Monday, February 11, 2008

Bounty Hunter Runs Self-Defense Classes

The chilling audiotape captured a frantic woman shakily reporting an intruder to police, then dropping the phone and screaming as the man raped her. “It’s pretty powerful,” said Bill Nelson. “It’s a pretty harsh and powerful thing because it’s real.”

Nelson plays the 911 call to people who attend his sexual assault seminars to start the discussion about rape.

It got a lot of people talking at his three-hour seminar Saturday at Suburban Health Club in St. Cloud, including organizer Susan Barber of St. Joseph.

A lecture about rape isn’t usually a family affair. But for Barber it was.

Five family members, including her husband, attended Nelson’s lecture about the interconnected topics of sexual assault, from gender roles and sexism to basic self-defense strategies.

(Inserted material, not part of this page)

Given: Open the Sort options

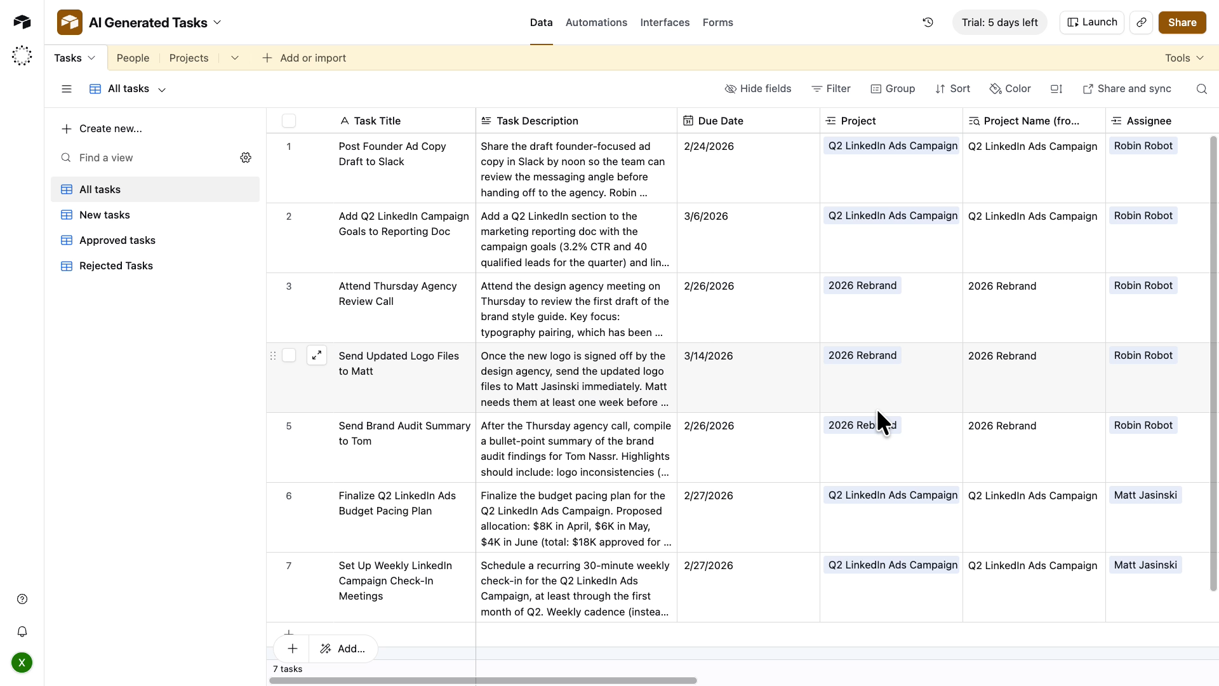Looking at the screenshot, I should coord(953,89).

“I think more men should see it,” said Barber’s husband, Jake. “A lot of these things shock me. There are a lot of pigs.”

He was one of three men in Saturday’s group of 16 people.

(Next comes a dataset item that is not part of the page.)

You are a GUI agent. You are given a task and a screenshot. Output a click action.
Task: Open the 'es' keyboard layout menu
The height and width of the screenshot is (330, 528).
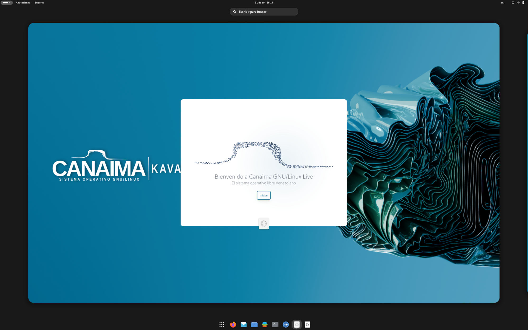(x=502, y=3)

Nelson said he hopes he can just create awareness for those who attend his workshops.

“This affects everyone — this issue,” he said. “There’s a lot of people hurting because of this.”

Trust instincts

The ponytailed bounty hunter, private investigator and martial arts instructor wrote a book, “Your Weapon Within: How to Lower the Risk of Sexual Assault” and travels the country to discuss rape.

His main message is that people need to rely on their instincts to protect themselves.

“A lot of people put a false sense of security on (products such as pepper spray),” Nelson said. “It’s not the save-all. You still need a Plan A, B, C.”

In context

While he discussed basic self-defense, Nelson’s lesson wasn’t just on how people can protect themselves, but how people can understand rape in context of the culture.

Nelson discussed the excuses men and women make to explain rape and the stereotypes applied to rapists and rape victims. Basically, he said, you can’t pick a rapist or a rape victim out of a crowd.

“They aren’t going to act or dress any different than us,” he said of rapists. “They just express their rage different. Sexual assault is about power and control.”

Another myth is that women falsely accuse men.

But, he said, that only happens in one to 3 percent of all cases.

Nevertheless, that attitude contributes to fear of reporting rapes that do happen.

That, in turn, is one reason why rape is the most underreported crime in the country, he said.

According to the Rape, Abuse, and Incest National Network, more than half of sexual assaults are unreported.

The group also says one in six women are victims of sexual assault.

“There still is a (sexist) undertone of how we raise boys and girls,” Nelson said, citing gender roles ingrained from the moment children leave the hospital with a pink or blue outfit.

The broader culture’s obsession with sex — from strip clubs and pornography to the prevalence of hooking up just for sex — promotes situations that increase the likelihood of rape.

But, Nelson said, it isn’t random dates or strangers who are often the ones to rape.

In fact, a study showed that 91 percent of Central Minnesota rape victims knew their attacker, he said.

That statistic surprised Barber’s sister Deb Holman of Bemidji because most women fear attacks by strangers, she said.

“Women think of that every single day in every kind of situation,” she said. “Men don’t think about that.”

Nelson’s information got her and other family members buzzing, including 15-year-old April Daerda.

“It’s a good thing to hear,” Daerda said.

Nelson said challenging society’s gender roles is a first step.

“I’m not going to change the world,” he said.

“But all I need is one person to say I’m going to ... stop reading those (pornographic) magazines. If we continue to talk like that, act like that ... we’re going to continue to have a problem with (sexual assault).”